Затем я пошарил глазами в углу и вдоль стен по полу, но ядра для толкания не увидел. А мне так хотелось его посмотреть и потрогать, вернее, подержать в руках этот металлический шар, благодаря которому можно сделаться всесоюзной или мировой знаменитостью, — я даже под кровать заглянул и не без усилия отодвинул тяжелый немецкий чемодан, но и за ним ядра для толкания не оказалось. Единственное, что я неожиданно заметил на полу и, огорченный, положил в карман брюк, была пластмассовая, защитного цвета, пуговица, в нетерпении оторванная Галиной Васильевной от моей ширинки. Как тут же выяснилось, она оторвала там даже не одну, а две пуговицы, что расстроило меня еще больше, тем более что найти вторую мне не удалось.
Надо было немедля уходить. Я боялся, что майор, вызвавший Галину Васильевну в операционную, обнаружив, что она изрядно выпивши, отправит ее домой. Я попробовал, подергал дверь, но она была заперта. Тогда, погасив верхний свет, я подошел к окну, отвел тяжелую портьеру и, подняв шпингалет, отворил левую створку.

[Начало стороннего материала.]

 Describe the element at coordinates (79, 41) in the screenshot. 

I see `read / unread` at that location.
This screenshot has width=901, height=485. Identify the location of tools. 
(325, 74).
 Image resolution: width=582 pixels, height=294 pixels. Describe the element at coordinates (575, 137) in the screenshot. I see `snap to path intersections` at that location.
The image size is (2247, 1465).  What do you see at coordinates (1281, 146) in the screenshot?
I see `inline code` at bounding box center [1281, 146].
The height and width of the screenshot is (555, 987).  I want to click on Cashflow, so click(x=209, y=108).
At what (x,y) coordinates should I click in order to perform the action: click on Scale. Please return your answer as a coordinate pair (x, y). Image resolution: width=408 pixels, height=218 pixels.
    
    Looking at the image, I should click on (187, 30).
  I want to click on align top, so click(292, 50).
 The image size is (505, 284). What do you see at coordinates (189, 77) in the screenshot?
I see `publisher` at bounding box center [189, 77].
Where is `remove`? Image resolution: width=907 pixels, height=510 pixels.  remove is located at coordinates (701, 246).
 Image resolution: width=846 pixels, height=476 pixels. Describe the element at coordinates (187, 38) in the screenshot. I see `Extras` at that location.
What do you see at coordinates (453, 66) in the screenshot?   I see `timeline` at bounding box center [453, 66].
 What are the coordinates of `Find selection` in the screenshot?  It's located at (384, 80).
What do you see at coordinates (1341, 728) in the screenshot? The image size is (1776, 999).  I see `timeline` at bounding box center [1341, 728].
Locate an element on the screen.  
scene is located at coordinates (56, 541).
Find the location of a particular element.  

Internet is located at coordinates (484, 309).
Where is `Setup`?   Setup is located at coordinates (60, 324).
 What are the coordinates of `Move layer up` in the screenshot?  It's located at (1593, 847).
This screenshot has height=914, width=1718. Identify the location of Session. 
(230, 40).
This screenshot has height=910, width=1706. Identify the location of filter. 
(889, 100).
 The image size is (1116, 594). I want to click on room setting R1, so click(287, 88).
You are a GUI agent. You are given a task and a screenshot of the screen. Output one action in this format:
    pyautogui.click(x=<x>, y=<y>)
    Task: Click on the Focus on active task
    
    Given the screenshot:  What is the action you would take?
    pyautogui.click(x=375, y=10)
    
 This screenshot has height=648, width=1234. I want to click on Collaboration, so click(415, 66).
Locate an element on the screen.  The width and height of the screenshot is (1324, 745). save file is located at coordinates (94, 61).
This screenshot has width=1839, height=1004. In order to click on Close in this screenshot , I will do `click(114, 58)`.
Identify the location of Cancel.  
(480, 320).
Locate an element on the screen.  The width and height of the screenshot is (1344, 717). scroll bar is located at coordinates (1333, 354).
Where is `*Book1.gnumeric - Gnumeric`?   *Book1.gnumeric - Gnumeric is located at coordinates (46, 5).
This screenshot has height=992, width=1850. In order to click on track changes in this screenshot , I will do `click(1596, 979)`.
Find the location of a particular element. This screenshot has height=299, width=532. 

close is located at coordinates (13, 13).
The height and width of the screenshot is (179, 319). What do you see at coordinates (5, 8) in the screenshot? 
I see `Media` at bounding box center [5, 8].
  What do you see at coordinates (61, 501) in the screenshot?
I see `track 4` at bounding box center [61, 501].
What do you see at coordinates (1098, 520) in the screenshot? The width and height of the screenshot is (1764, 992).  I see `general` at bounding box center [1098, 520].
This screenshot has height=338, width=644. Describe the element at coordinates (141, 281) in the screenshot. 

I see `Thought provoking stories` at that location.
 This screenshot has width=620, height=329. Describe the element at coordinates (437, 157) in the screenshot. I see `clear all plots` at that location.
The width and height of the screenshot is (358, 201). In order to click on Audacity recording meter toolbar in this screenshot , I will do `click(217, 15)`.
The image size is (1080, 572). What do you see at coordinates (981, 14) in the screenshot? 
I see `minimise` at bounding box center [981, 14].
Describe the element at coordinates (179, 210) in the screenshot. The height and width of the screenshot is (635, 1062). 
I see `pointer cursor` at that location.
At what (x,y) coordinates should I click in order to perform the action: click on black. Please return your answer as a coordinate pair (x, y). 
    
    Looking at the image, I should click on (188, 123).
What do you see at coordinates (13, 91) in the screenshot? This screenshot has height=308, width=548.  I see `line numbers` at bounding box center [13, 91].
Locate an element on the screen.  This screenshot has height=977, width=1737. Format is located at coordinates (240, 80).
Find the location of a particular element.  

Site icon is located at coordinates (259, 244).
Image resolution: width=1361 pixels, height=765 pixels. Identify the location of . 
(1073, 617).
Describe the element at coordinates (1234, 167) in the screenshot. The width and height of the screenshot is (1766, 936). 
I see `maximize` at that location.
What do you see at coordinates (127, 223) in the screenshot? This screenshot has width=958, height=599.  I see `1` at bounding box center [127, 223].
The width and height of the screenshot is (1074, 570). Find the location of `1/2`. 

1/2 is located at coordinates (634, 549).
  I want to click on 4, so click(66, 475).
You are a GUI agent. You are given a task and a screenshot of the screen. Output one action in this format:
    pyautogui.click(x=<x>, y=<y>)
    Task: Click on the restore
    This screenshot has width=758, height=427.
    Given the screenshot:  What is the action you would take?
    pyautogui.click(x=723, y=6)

Словно я распахнул двери душного, затхлого склепа — до чего же чудесно, до чего замечательно было там, за окном!.. В лицо мне повеяло майской вечерней свежестью, повеяло простором и свободой и душисто пахнуло дурманным ароматом белой акации и сирени, густо насаженных и разросшихся по всему палисаду перед домом.
Наверно, с минуту я стоял, притаясь на подоконнике, и напряженно прислушивался. Отдаленно доносились звуки патефонов, в каком-то коттедже справа несколько пьяных мужских и женских голосов нестройно тянули «На диком бреге Иртыша сидел Ермак, объятый думой...», а слева вдалеке слышался частушечный перепев, но в палисаднике и поблизости было тихо — ни разговора, ни шепота, ни шороха. Придерживая фуражку, я осторожно спрыгнул на траву, прикрыл оконную створку и малость погодя, охваченный невеселыми мыслями, уже шел противоположной стороной улицы.
У темневшего впереди памятника местным жителям, погибшим в Первую мировую войну, с той стороны, откуда я подходил, стоял человек. Этот невысокий монумент я хорошо рассмотрел, когда две недели назад с Володькой и Елагиным приезжал сюда. На чугунной памятной доске были обозначены имена и фамилии десяти или двенадцати жителей Левендорфа, не вернувшихся с той войны, а ниже, как утешение для родственников, сообщалось: «Deutchland wird sie nie vergessen»
[63].
Теперь с обратной стороны памятника был прикреплен большой щит наглядной агитации со стандартным лозунгом «Германия — страна насилия и разбоя!». Приблизясь, я увидел, что стоявший у ограды спиной ко мне человек — военный,с фуражкой в руке — был офицером, капитаном медслужбы, а подойдя сбоку, не без удивления узнал в нем Гурама Вахтанговича. Он выглядел пьяным и, держась рукой за верх ограды, опустив голову, очевидно, плакал, во всяком случае всхлипывал.